What you should do » In the entries below, find the string "computer" and return each line holding it.

Data for this exercise »
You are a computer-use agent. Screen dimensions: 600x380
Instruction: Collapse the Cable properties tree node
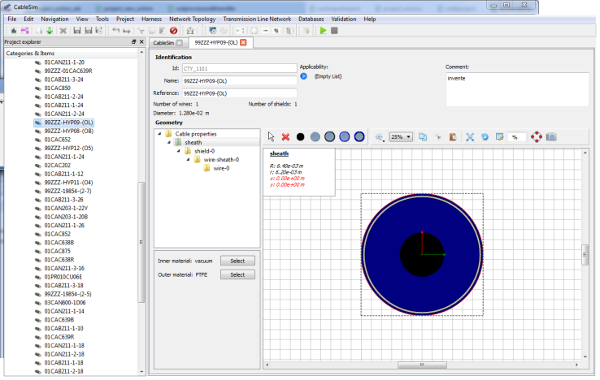point(160,134)
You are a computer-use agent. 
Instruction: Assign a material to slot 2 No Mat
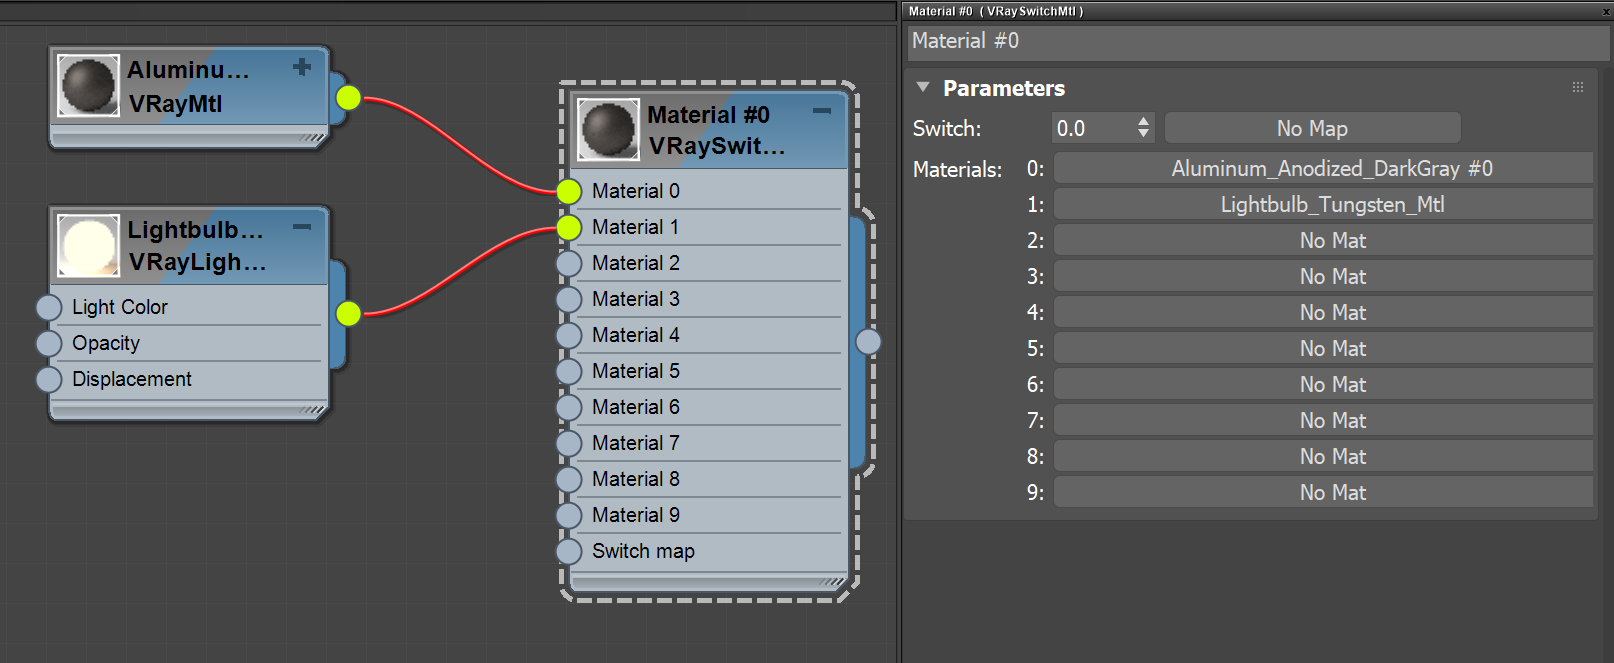(x=1324, y=240)
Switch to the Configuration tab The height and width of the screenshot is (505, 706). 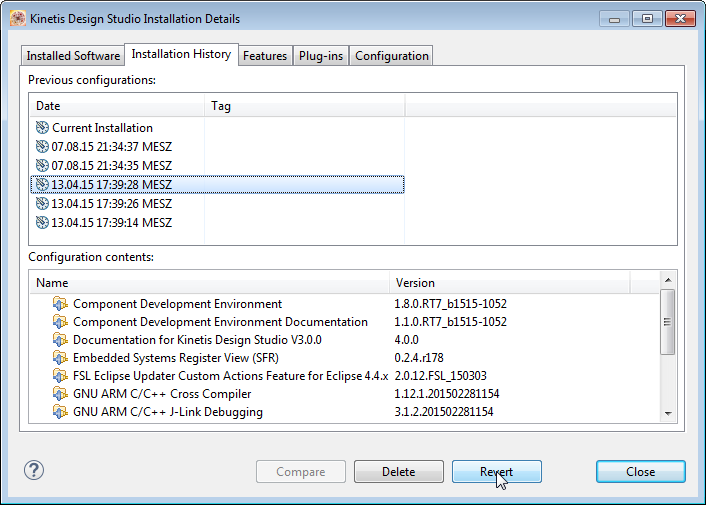tap(391, 56)
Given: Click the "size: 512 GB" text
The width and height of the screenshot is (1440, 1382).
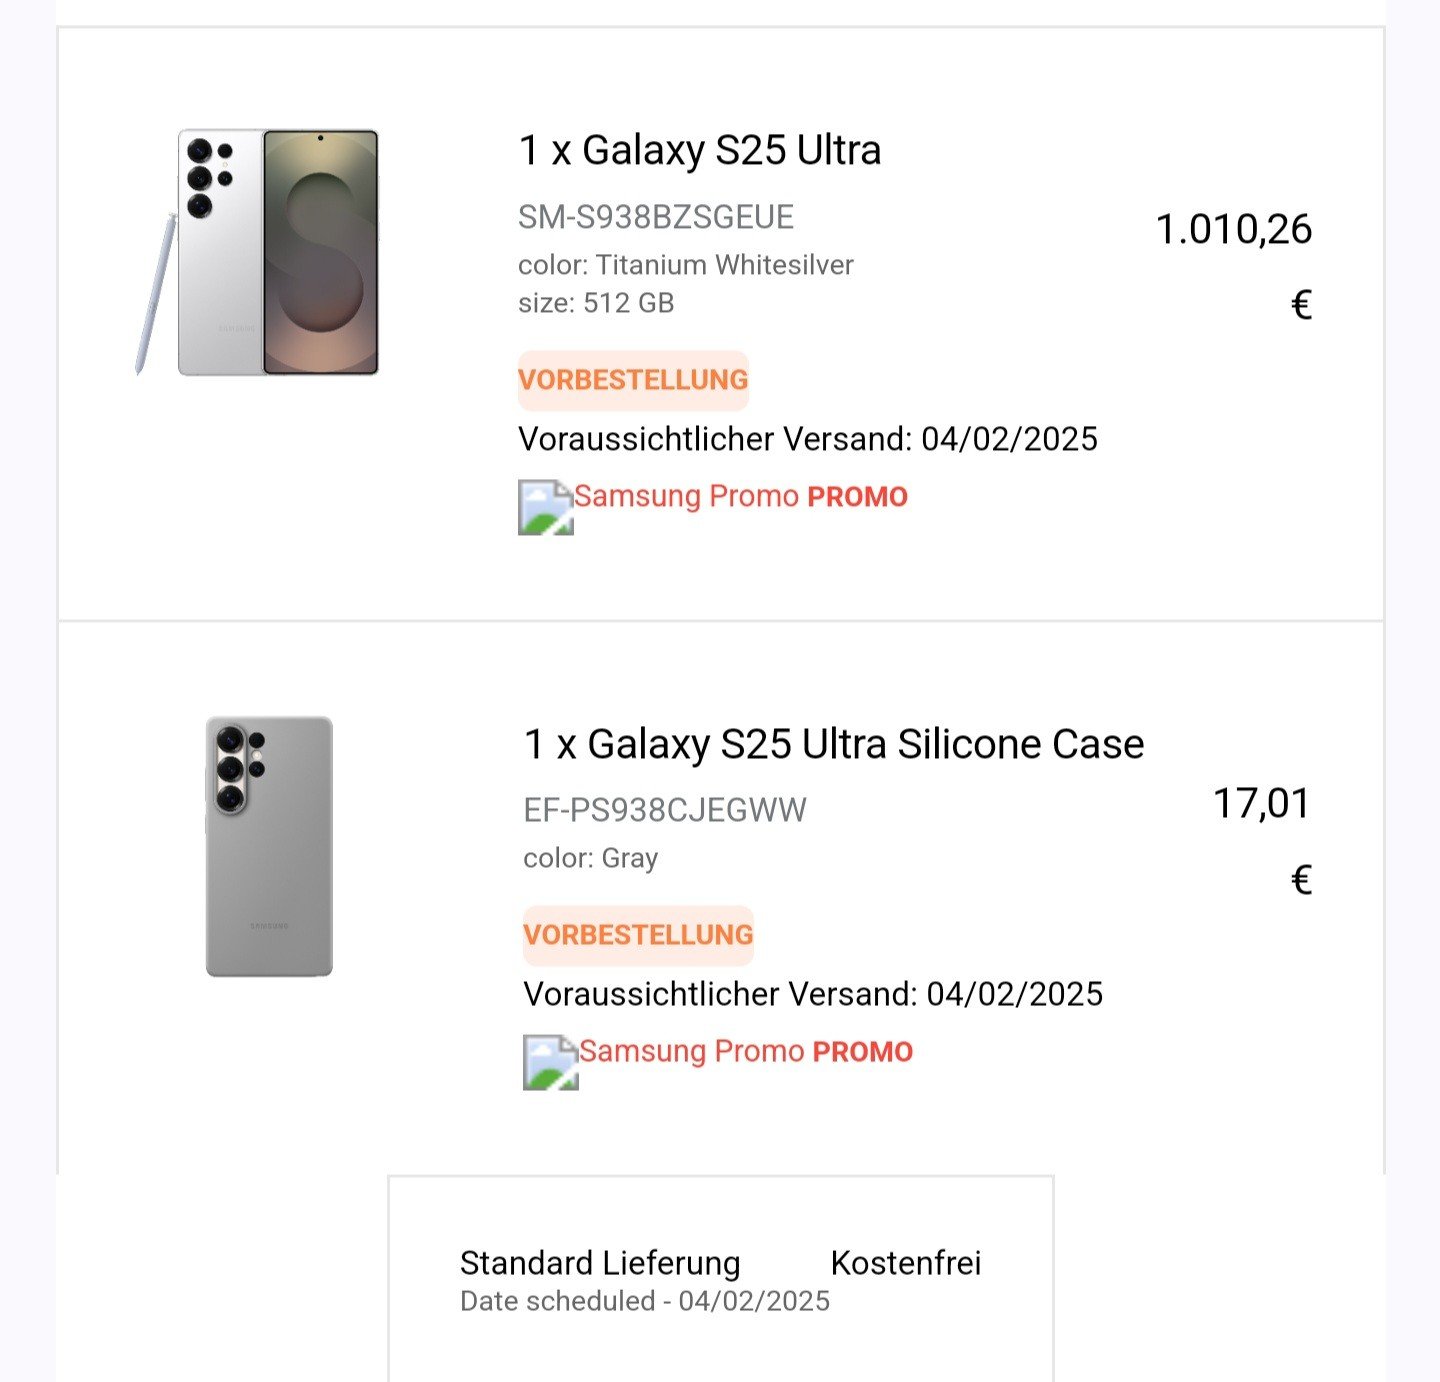Looking at the screenshot, I should click(x=596, y=303).

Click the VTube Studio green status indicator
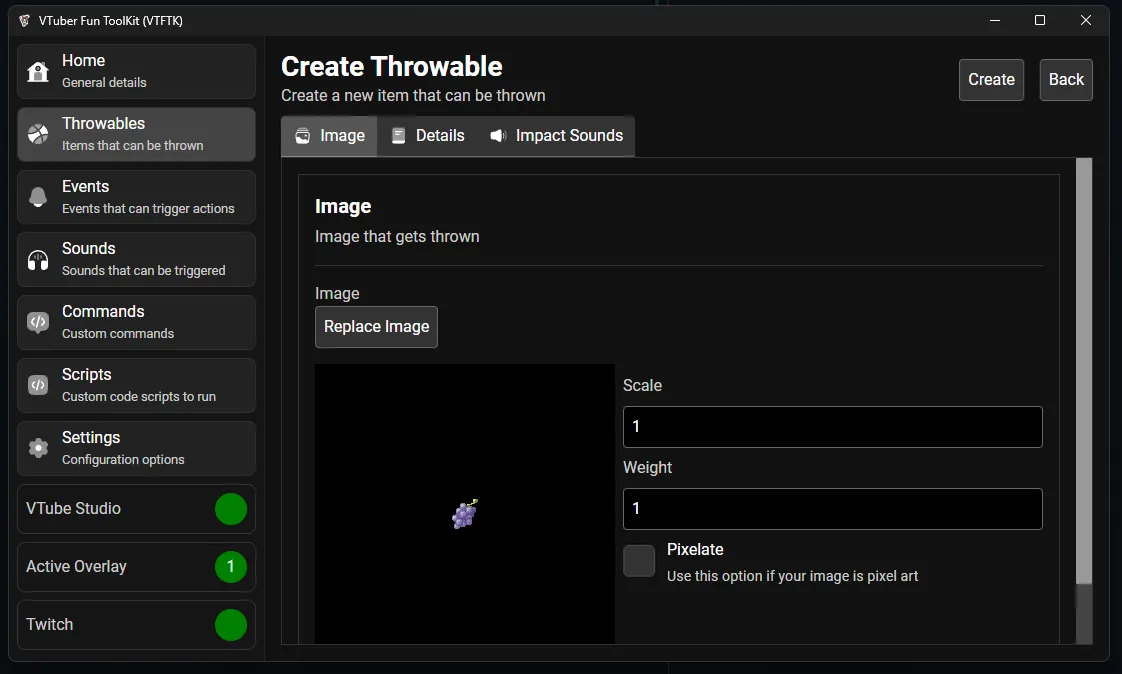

Result »
You are a computer-use agent. Screen dimensions: 600x380
You are a computer-use agent. 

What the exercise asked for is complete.